= Assignment =
Print the line that contains "Where should I click to: Collapse" and every line after it through the last line of the records below, exactly as written and nothing else.

[Opening Data section]

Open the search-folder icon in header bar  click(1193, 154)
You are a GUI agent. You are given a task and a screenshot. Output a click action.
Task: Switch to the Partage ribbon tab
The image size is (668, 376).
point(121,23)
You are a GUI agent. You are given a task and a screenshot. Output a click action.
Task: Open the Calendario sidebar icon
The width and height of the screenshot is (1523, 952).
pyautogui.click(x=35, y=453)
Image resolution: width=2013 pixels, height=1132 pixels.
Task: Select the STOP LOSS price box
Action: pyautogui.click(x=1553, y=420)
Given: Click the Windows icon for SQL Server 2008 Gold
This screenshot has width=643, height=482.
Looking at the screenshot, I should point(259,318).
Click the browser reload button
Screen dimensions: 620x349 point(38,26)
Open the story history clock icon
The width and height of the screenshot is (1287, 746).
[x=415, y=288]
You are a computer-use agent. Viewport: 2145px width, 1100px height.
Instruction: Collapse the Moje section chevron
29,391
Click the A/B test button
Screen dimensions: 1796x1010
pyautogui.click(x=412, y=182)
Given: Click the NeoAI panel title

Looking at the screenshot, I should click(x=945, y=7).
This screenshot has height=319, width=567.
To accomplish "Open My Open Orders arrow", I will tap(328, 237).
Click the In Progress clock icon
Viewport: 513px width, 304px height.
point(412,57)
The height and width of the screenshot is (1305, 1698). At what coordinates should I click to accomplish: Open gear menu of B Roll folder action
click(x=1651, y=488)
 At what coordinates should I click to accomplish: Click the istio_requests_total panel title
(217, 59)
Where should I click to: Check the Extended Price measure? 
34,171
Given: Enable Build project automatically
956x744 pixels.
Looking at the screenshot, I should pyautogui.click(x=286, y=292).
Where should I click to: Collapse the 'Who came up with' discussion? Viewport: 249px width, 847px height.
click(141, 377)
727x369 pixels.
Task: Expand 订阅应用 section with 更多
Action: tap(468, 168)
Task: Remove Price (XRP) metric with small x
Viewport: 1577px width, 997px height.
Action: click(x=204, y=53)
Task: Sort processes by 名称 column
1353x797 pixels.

[Closing Data section]

= Task answer =
Where should I click to: Collapse the 'Who came up with' discussion? Viewport: 249px width, 847px height.
click(141, 377)
727x369 pixels.
Task: Expand 订阅应用 section with 更多
Action: tap(468, 168)
Task: Remove Price (XRP) metric with small x
Viewport: 1577px width, 997px height.
Action: click(x=204, y=53)
Task: Sort processes by 名称 column
1353x797 pixels.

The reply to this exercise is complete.